YOUR INSTRUCTIONS: Could you repeat, word for word, the lines below between the line holding "Find the location" and the line holding "favorite dish is", inclusive? Leave the pictures out.

>> begin SUPPLIED DATA

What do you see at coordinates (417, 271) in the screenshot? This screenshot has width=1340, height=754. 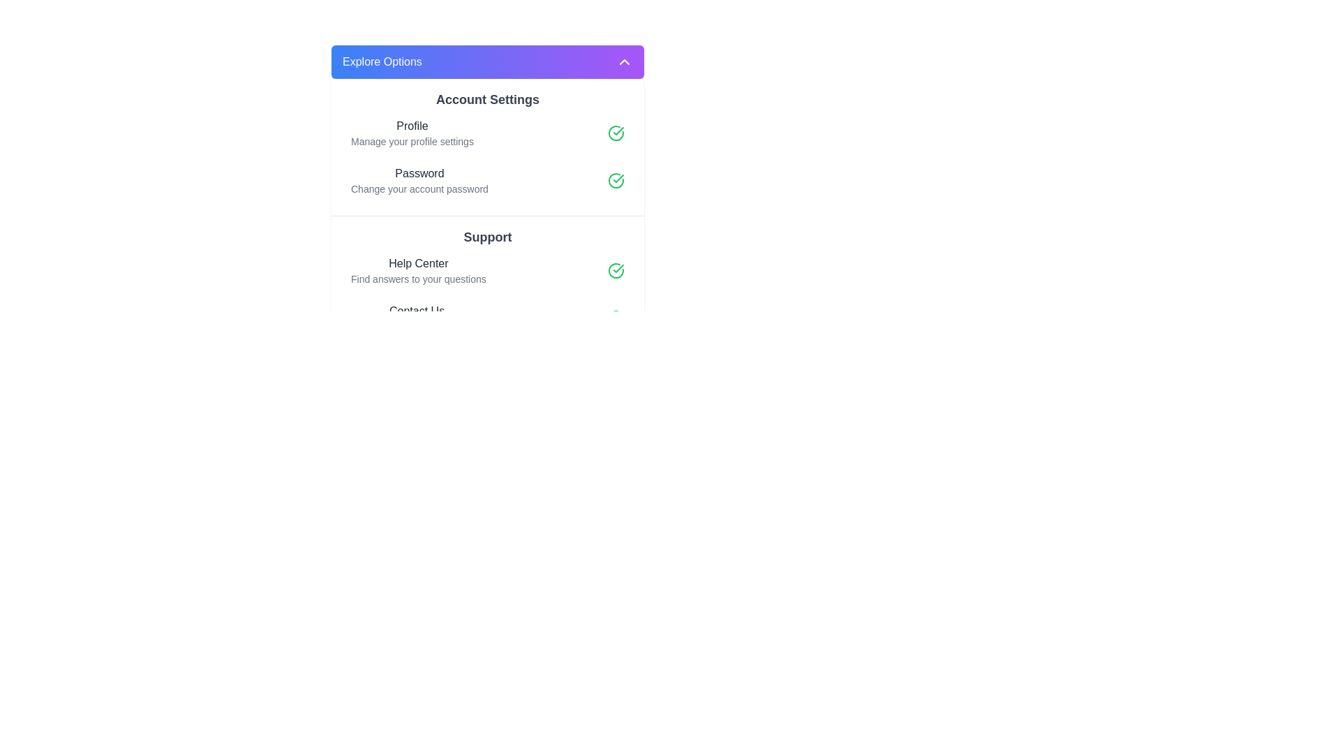 I see `the 'Help Center' text block, which is the first item under the 'Support' heading in the menu` at bounding box center [417, 271].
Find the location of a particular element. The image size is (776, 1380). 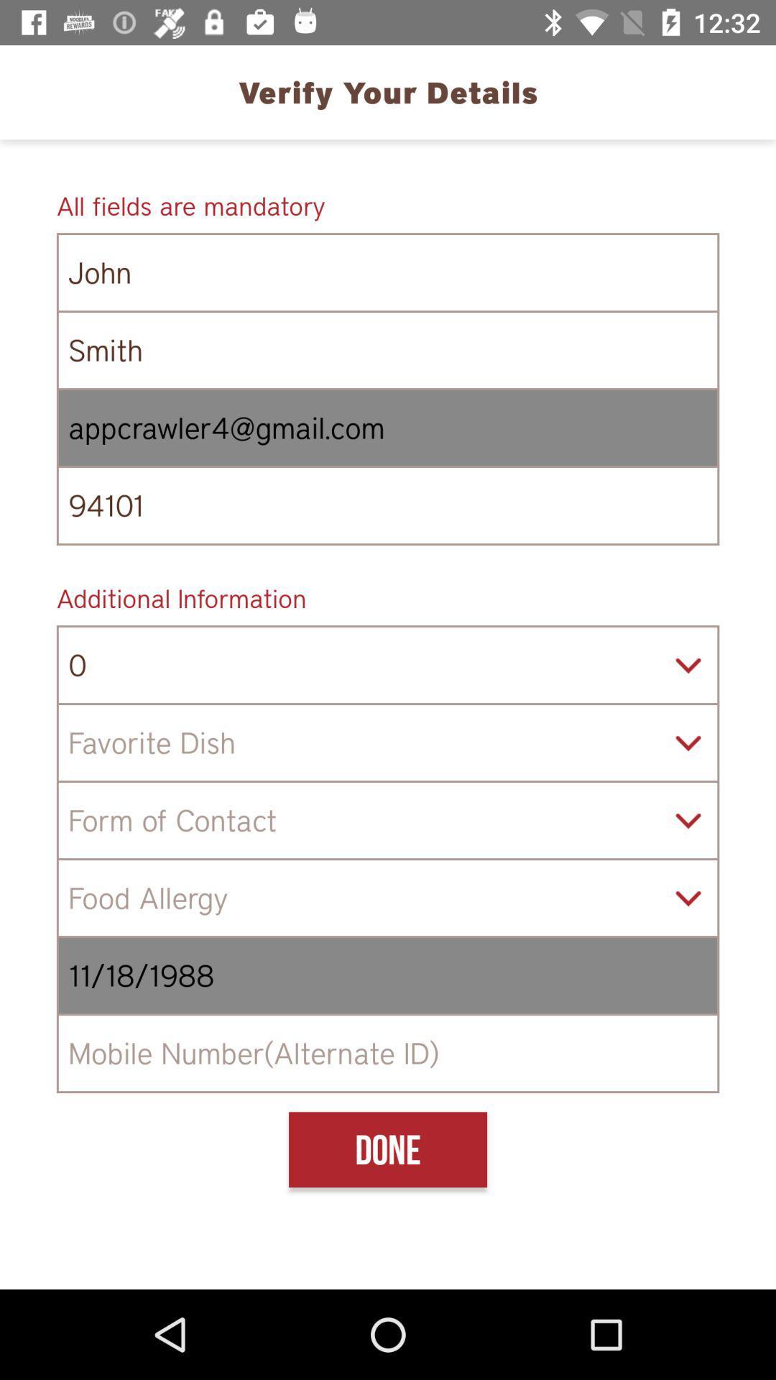

favorite dish is located at coordinates (388, 742).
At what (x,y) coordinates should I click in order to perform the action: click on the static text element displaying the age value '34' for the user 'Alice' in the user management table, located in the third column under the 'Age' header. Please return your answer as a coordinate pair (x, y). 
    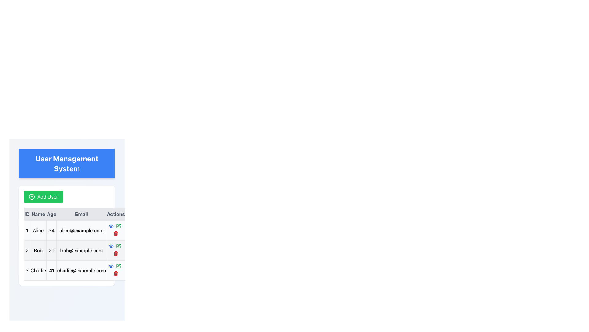
    Looking at the image, I should click on (52, 230).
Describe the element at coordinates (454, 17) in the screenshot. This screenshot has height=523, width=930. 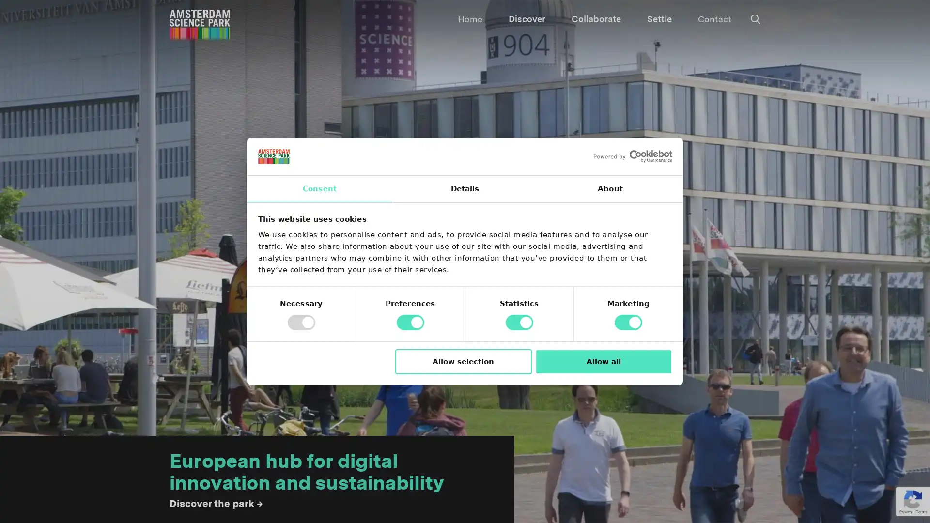
I see `SEARCH` at that location.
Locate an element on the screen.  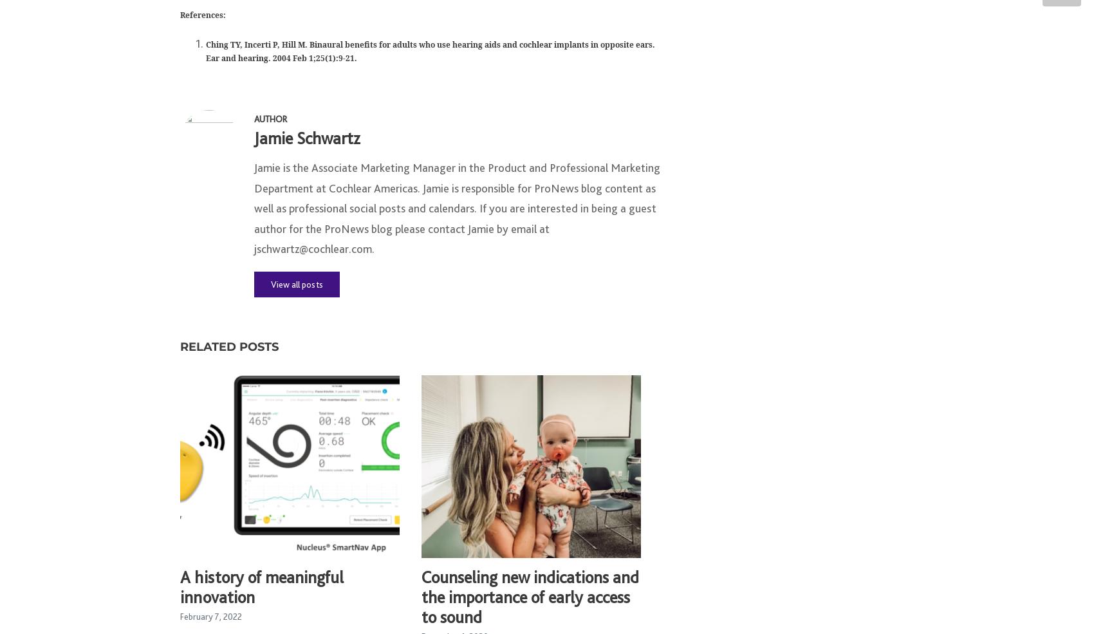
'View all posts' is located at coordinates (297, 290).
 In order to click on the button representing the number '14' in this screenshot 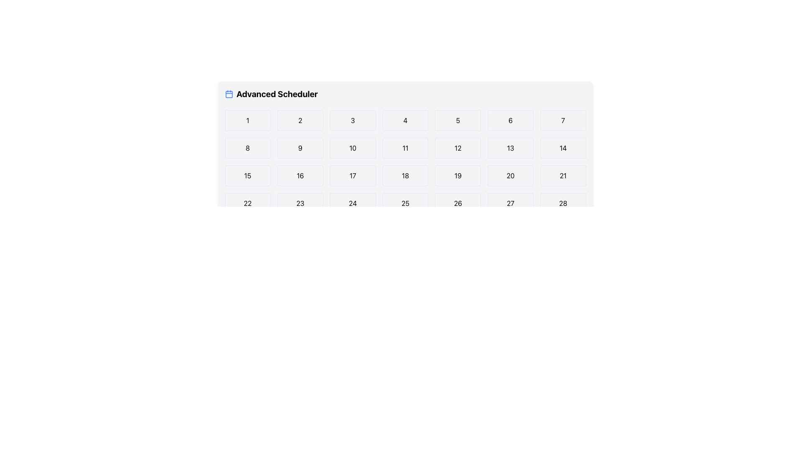, I will do `click(563, 148)`.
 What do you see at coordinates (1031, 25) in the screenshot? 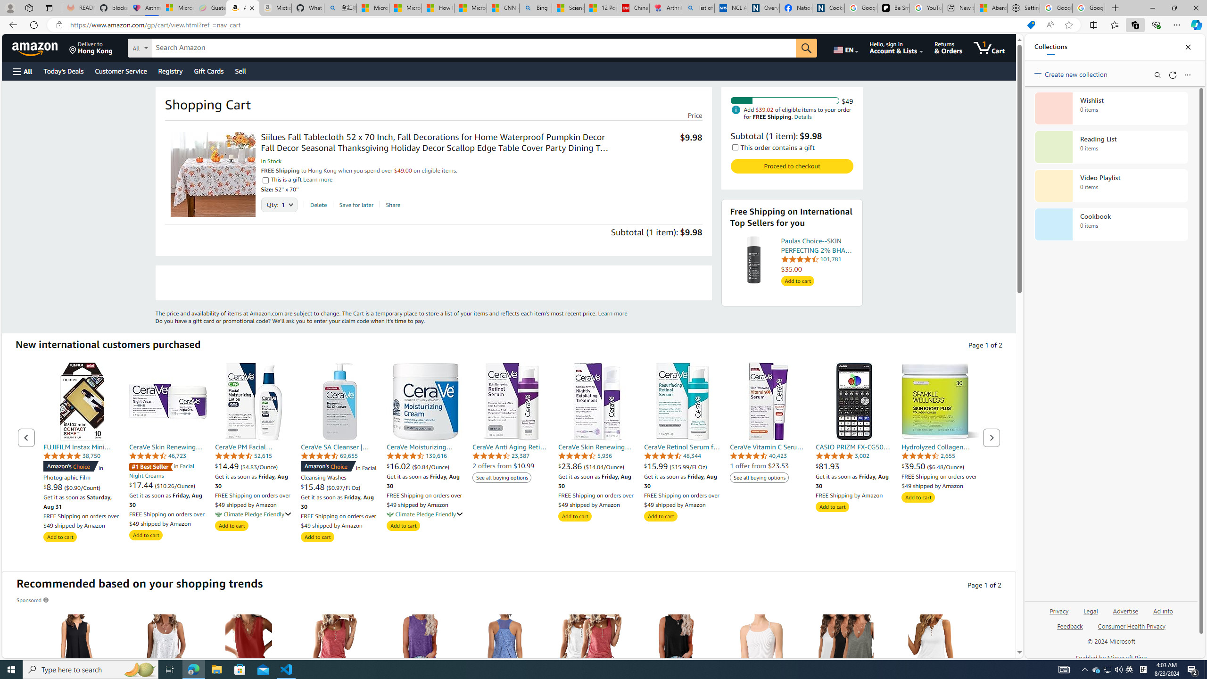
I see `'Shopping in Microsoft Edge'` at bounding box center [1031, 25].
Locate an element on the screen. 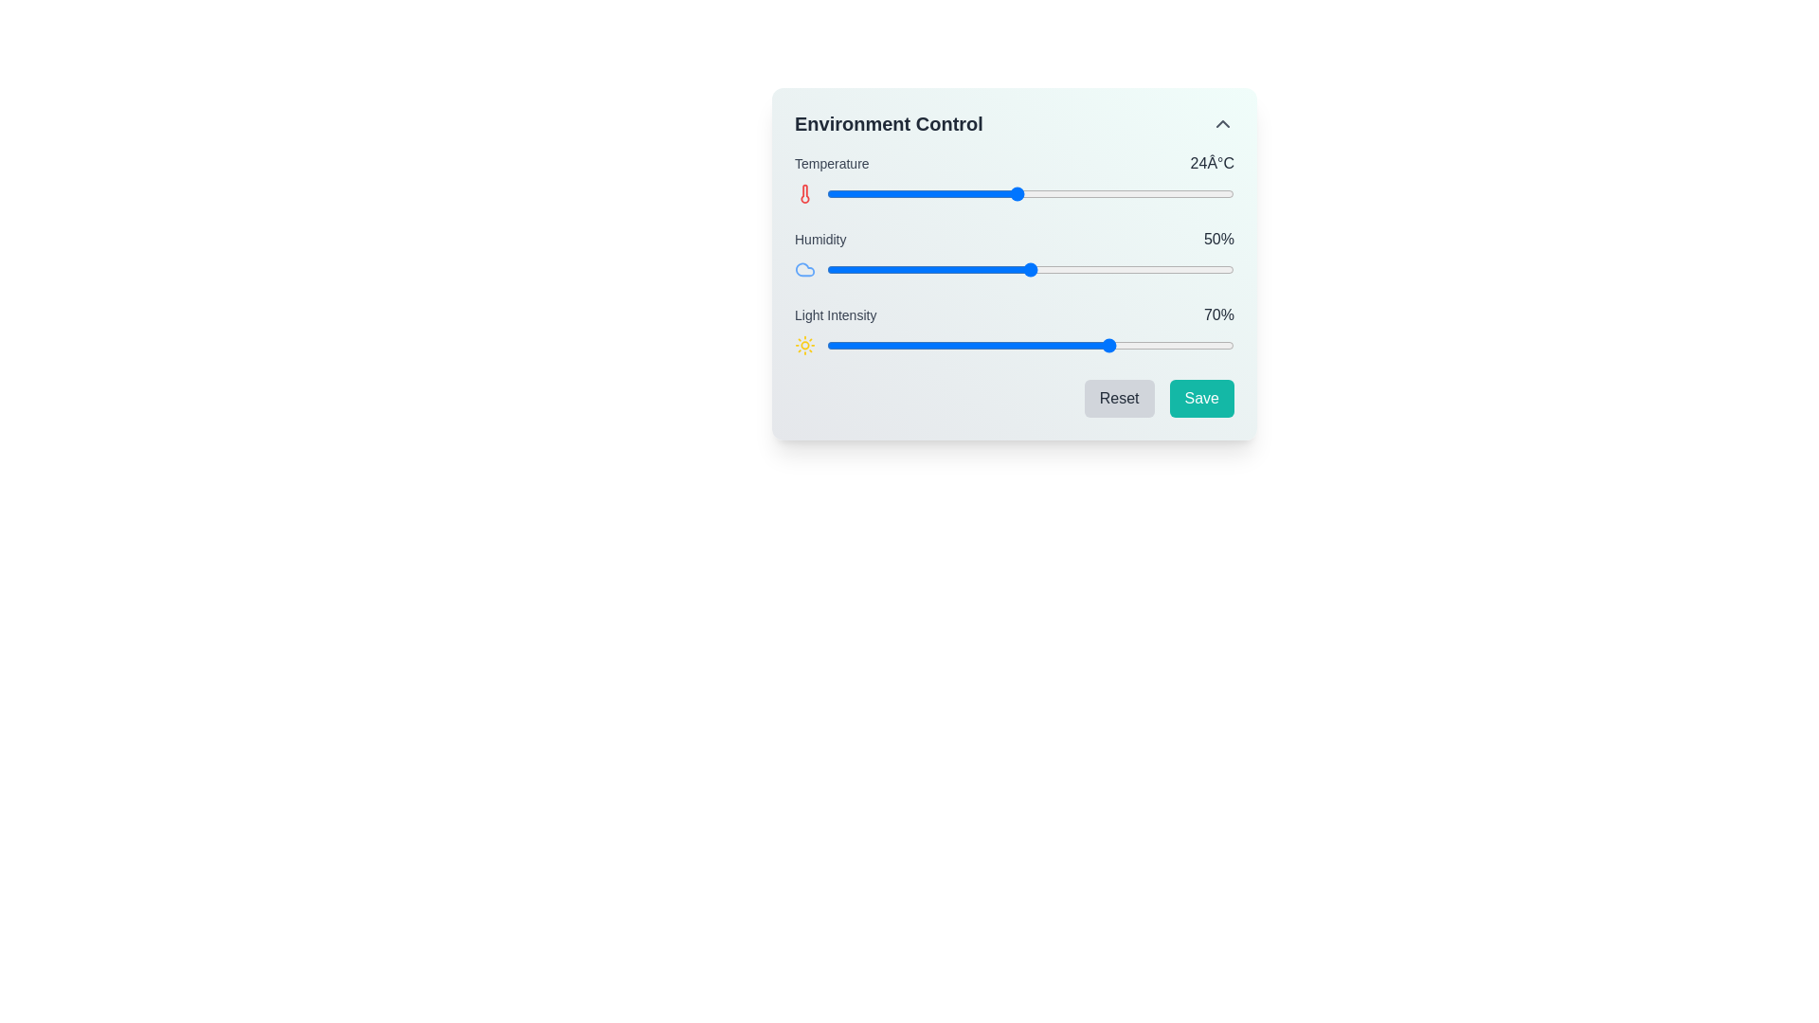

>> end SUPPLIED DATA

EXERCISE OUTPUT:
Find the location of a particular element. The image size is (776, 1380). 

favorite dish is located at coordinates (388, 742).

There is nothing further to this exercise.